Agé de 46 ans, Nicolas Bouffard est diplômé de l’EPITA (Networking and Telecommunications) en 2001 et de la Cranfield School of Management, spécialité Sales Leadership Program, en 2014. Il est reconnu comme un leader dans le management d’équipes pluridisciplinaires et le développement commercial, avec une expertise approfondie dans le secteur des technologies de l’information et du cloud.

Avant de rejoindre Devoteam, Nicolas Bouffard a occupé plusieurs postes de direction : il a été Directeur de la région IDF chez Akkodis, où il supervisait une équipe de 100 commerciaux et 2500 consultants, Directeur commercial de l’ESN Umanis et a d’ailleurs contribué activement à la vente de cette dernière à CGI. Il a également dirigé chez SAP les activités pour les ETI françaises et a travaillé pour Oracle en tant que Senior Sales Manager.

Ces postes lui ont permis d’acquérir des compétences avancées en stratégie commerciale, gestion d’équipes de vente et négociation de contrats complexes.

Devoteam A Cloud, créée en 2013, compte plus de 500 experts AWS. Cette entité spécifique au sein de Devoteam est dédiée à la fourniture de services et de solutions cloud dans le cadre du partenariat avec AWS. En tant que Directeur Général, Nicolas Bouffard aura pour mission d’accroître les parts de marché de Devoteam A Cloud sur le marché français, de développer le partenariat avec AWS et d’accompagner les clients de Devoteam dans leur transformation cloud.

Nicolas Bouffard affirme :

“Je suis ravi de rejoindre Devoteam, dans une équipe solide qui a déjà fait un travail extraordinaire sur notre présence autour des sujets AWS. Je suis impatient de pouvoir continuer à développer notre positionnement et guider nos clients dans leurs Cloud journey”.

Emmanuel Lehmann, Vice-Président de Devoteam Group et Directeur général de Devoteam France, conclut :

“Son expertise et son leadership seront des atouts précieux pour l’équipe Devoteam A Cloud et pour l’ensemble de l’entreprise.
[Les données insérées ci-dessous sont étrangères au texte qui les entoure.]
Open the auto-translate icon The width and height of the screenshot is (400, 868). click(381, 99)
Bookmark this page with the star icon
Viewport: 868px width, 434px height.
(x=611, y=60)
Nous sommes ravis d’accueillir Nicolas Bouffard et impatients de poursuivre avec lui notre croissance et notre succès dans le domaine du cloud computing. Passionné par le management et la transformation des organisations, Nicolas apporte avec lui une belle énergie et une vision innovante, que nous n’avons de cesse de prôner chez Devoteam”.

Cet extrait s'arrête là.